WHAT YOU HAVE TO DO –
All the data below needs to be retyped exactly as shown.

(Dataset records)

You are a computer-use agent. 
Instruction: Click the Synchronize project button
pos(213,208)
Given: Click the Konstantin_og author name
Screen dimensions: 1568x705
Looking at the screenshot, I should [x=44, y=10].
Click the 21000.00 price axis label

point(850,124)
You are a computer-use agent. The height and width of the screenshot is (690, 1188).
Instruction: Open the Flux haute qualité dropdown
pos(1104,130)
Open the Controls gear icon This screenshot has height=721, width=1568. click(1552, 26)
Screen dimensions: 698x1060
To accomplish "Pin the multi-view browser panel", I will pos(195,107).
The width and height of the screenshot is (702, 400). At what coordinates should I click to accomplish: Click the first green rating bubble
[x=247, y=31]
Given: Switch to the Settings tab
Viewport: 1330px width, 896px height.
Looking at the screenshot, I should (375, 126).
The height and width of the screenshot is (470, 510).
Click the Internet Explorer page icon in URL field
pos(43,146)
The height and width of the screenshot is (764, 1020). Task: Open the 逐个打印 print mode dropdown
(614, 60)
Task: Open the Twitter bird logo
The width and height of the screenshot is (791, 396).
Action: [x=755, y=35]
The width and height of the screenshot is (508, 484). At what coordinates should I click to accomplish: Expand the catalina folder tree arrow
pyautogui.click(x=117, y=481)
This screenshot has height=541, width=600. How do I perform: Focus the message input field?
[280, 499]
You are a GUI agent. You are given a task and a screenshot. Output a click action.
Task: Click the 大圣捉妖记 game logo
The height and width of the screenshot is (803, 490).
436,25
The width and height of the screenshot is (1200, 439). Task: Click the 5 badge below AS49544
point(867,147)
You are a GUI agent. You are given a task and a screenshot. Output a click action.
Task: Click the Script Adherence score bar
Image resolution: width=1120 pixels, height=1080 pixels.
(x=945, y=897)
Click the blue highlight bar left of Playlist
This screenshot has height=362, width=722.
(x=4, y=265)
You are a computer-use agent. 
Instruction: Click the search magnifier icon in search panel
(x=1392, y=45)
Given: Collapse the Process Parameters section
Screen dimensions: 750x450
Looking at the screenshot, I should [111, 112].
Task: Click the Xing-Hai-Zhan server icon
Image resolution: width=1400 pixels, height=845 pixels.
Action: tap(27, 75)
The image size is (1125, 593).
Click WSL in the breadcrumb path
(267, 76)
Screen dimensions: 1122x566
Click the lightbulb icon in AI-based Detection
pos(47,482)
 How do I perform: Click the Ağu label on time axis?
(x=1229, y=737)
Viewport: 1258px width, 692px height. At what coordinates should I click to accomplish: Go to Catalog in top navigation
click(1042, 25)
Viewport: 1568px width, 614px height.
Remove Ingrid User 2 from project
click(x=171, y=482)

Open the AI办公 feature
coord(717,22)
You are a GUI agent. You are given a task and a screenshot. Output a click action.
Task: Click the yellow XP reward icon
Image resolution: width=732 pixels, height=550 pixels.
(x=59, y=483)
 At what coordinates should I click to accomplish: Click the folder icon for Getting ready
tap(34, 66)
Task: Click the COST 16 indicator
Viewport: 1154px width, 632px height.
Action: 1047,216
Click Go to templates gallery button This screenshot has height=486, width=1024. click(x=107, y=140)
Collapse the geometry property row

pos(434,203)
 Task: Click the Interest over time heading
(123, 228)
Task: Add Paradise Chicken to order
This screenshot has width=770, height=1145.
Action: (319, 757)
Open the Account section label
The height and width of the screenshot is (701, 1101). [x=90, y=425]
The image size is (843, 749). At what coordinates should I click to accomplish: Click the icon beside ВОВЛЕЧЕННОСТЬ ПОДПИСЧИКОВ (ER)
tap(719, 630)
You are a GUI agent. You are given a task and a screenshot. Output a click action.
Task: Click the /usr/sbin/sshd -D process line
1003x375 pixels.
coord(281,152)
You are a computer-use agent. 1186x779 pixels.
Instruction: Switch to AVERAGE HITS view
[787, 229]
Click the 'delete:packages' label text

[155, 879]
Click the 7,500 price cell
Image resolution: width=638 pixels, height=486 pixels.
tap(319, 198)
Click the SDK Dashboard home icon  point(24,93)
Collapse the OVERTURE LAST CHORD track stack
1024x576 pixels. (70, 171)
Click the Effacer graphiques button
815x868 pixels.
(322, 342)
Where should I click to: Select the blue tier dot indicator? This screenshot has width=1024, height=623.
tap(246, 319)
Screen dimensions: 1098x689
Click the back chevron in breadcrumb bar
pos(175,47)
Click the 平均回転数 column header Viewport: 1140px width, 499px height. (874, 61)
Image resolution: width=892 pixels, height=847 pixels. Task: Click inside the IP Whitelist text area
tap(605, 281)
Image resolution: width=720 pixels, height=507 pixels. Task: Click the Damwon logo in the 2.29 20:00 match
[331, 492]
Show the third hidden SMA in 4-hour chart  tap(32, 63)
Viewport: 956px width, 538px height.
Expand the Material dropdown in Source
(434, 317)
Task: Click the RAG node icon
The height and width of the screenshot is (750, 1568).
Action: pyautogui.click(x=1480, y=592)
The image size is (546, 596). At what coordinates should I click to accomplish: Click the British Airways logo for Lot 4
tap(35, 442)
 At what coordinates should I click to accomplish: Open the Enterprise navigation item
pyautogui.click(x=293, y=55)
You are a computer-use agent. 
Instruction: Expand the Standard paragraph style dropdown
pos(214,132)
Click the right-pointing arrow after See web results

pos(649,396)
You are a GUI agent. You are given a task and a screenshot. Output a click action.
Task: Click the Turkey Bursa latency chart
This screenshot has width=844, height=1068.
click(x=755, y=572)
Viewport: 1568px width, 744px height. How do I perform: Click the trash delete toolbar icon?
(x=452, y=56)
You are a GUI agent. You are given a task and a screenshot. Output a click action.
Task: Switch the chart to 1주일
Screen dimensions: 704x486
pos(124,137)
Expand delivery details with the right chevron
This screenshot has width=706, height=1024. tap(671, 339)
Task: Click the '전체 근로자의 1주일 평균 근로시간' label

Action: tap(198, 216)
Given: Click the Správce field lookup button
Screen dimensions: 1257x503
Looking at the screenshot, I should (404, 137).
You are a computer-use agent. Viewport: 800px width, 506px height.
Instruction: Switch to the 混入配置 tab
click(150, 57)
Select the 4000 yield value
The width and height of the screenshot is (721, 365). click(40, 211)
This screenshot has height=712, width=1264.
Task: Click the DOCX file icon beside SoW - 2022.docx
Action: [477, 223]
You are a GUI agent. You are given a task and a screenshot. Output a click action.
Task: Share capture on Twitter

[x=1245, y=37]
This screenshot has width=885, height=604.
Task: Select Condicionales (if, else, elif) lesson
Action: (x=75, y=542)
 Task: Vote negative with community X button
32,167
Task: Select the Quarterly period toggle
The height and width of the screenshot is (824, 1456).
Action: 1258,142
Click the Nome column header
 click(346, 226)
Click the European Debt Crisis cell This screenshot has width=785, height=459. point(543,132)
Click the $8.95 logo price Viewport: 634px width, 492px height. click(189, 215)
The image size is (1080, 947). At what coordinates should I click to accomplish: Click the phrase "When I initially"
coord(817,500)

RESPONSE TO THIS EXERCISE –
You are a computer-use agent. 
Instruction: Click the Synchronize project button
pos(213,208)
Given: Click the Konstantin_og author name
Screen dimensions: 1568x705
Looking at the screenshot, I should [x=44, y=10].
Click the 21000.00 price axis label

point(850,124)
You are a computer-use agent. The height and width of the screenshot is (690, 1188).
Instruction: Open the Flux haute qualité dropdown
pos(1104,130)
Open the Controls gear icon This screenshot has height=721, width=1568. click(1552, 26)
Screen dimensions: 698x1060
To accomplish "Pin the multi-view browser panel", I will pos(195,107).
The width and height of the screenshot is (702, 400). At what coordinates should I click to accomplish: Click the first green rating bubble
[x=247, y=31]
Given: Switch to the Settings tab
Viewport: 1330px width, 896px height.
Looking at the screenshot, I should (375, 126).
The height and width of the screenshot is (470, 510).
Click the Internet Explorer page icon in URL field
pos(43,146)
The height and width of the screenshot is (764, 1020). Task: Open the 逐个打印 print mode dropdown
(614, 60)
Task: Open the Twitter bird logo
The width and height of the screenshot is (791, 396).
Action: [x=755, y=35]
The width and height of the screenshot is (508, 484). At what coordinates should I click to accomplish: Expand the catalina folder tree arrow
pyautogui.click(x=117, y=481)
This screenshot has height=541, width=600. How do I perform: Focus the message input field?
[280, 499]
You are a GUI agent. You are given a task and a screenshot. Output a click action.
Task: Click the 大圣捉妖记 game logo
The height and width of the screenshot is (803, 490).
436,25
The width and height of the screenshot is (1200, 439). Task: Click the 5 badge below AS49544
point(867,147)
You are a GUI agent. You are given a task and a screenshot. Output a click action.
Task: Click the Script Adherence score bar
Image resolution: width=1120 pixels, height=1080 pixels.
(x=945, y=897)
Click the blue highlight bar left of Playlist
This screenshot has height=362, width=722.
(x=4, y=265)
You are a computer-use agent. 
Instruction: Click the search magnifier icon in search panel
(x=1392, y=45)
Given: Collapse the Process Parameters section
Screen dimensions: 750x450
Looking at the screenshot, I should [111, 112].
Task: Click the Xing-Hai-Zhan server icon
Image resolution: width=1400 pixels, height=845 pixels.
Action: tap(27, 75)
The image size is (1125, 593).
Click WSL in the breadcrumb path
(267, 76)
Screen dimensions: 1122x566
Click the lightbulb icon in AI-based Detection
pos(47,482)
 How do I perform: Click the Ağu label on time axis?
(x=1229, y=737)
Viewport: 1258px width, 692px height. At what coordinates should I click to accomplish: Go to Catalog in top navigation
click(1042, 25)
Viewport: 1568px width, 614px height.
Remove Ingrid User 2 from project
click(x=171, y=482)

Open the AI办公 feature
coord(717,22)
You are a GUI agent. You are given a task and a screenshot. Output a click action.
Task: Click the yellow XP reward icon
Image resolution: width=732 pixels, height=550 pixels.
(x=59, y=483)
 At what coordinates should I click to accomplish: Click the folder icon for Getting ready
tap(34, 66)
Task: Click the COST 16 indicator
Viewport: 1154px width, 632px height.
Action: 1047,216
Click Go to templates gallery button This screenshot has height=486, width=1024. click(x=107, y=140)
Collapse the geometry property row

pos(434,203)
 Task: Click the Interest over time heading
(123, 228)
Task: Add Paradise Chicken to order
This screenshot has width=770, height=1145.
Action: (319, 757)
Open the Account section label
The height and width of the screenshot is (701, 1101). [x=90, y=425]
The image size is (843, 749). At what coordinates should I click to accomplish: Click the icon beside ВОВЛЕЧЕННОСТЬ ПОДПИСЧИКОВ (ER)
tap(719, 630)
You are a GUI agent. You are given a task and a screenshot. Output a click action.
Task: Click the /usr/sbin/sshd -D process line
1003x375 pixels.
coord(281,152)
You are a computer-use agent. 1186x779 pixels.
Instruction: Switch to AVERAGE HITS view
[787, 229]
Click the 'delete:packages' label text

[155, 879]
Click the 7,500 price cell
Image resolution: width=638 pixels, height=486 pixels.
tap(319, 198)
Click the SDK Dashboard home icon  point(24,93)
Collapse the OVERTURE LAST CHORD track stack
1024x576 pixels. (70, 171)
Click the Effacer graphiques button
815x868 pixels.
(322, 342)
Where should I click to: Select the blue tier dot indicator? This screenshot has width=1024, height=623.
tap(246, 319)
Screen dimensions: 1098x689
Click the back chevron in breadcrumb bar
pos(175,47)
Click the 平均回転数 column header Viewport: 1140px width, 499px height. (874, 61)
Image resolution: width=892 pixels, height=847 pixels. Task: Click inside the IP Whitelist text area
tap(605, 281)
Image resolution: width=720 pixels, height=507 pixels. Task: Click the Damwon logo in the 2.29 20:00 match
[331, 492]
Show the third hidden SMA in 4-hour chart  tap(32, 63)
Viewport: 956px width, 538px height.
Expand the Material dropdown in Source
(434, 317)
Task: Click the RAG node icon
The height and width of the screenshot is (750, 1568).
Action: pyautogui.click(x=1480, y=592)
The image size is (546, 596). At what coordinates should I click to accomplish: Click the British Airways logo for Lot 4
tap(35, 442)
 At what coordinates should I click to accomplish: Open the Enterprise navigation item
pyautogui.click(x=293, y=55)
You are a computer-use agent. 
Instruction: Expand the Standard paragraph style dropdown
pos(214,132)
Click the right-pointing arrow after See web results

pos(649,396)
You are a GUI agent. You are given a task and a screenshot. Output a click action.
Task: Click the Turkey Bursa latency chart
This screenshot has width=844, height=1068.
click(x=755, y=572)
Viewport: 1568px width, 744px height. How do I perform: Click the trash delete toolbar icon?
(x=452, y=56)
You are a GUI agent. You are given a task and a screenshot. Output a click action.
Task: Switch the chart to 1주일
Screen dimensions: 704x486
pos(124,137)
Expand delivery details with the right chevron
This screenshot has width=706, height=1024. tap(671, 339)
Task: Click the '전체 근로자의 1주일 평균 근로시간' label

Action: tap(198, 216)
Given: Click the Správce field lookup button
Screen dimensions: 1257x503
Looking at the screenshot, I should (404, 137).
You are a computer-use agent. Viewport: 800px width, 506px height.
Instruction: Switch to the 混入配置 tab
click(150, 57)
Select the 4000 yield value
The width and height of the screenshot is (721, 365). click(40, 211)
This screenshot has height=712, width=1264.
Task: Click the DOCX file icon beside SoW - 2022.docx
Action: [477, 223]
You are a GUI agent. You are given a task and a screenshot. Output a click action.
Task: Share capture on Twitter

[x=1245, y=37]
This screenshot has width=885, height=604.
Task: Select Condicionales (if, else, elif) lesson
Action: (x=75, y=542)
 Task: Vote negative with community X button
32,167
Task: Select the Quarterly period toggle
The height and width of the screenshot is (824, 1456).
Action: 1258,142
Click the Nome column header
 click(346, 226)
Click the European Debt Crisis cell This screenshot has width=785, height=459. point(543,132)
Click the $8.95 logo price Viewport: 634px width, 492px height. click(189, 215)
The image size is (1080, 947). At what coordinates should I click to accomplish: Click the phrase "When I initially"
coord(817,500)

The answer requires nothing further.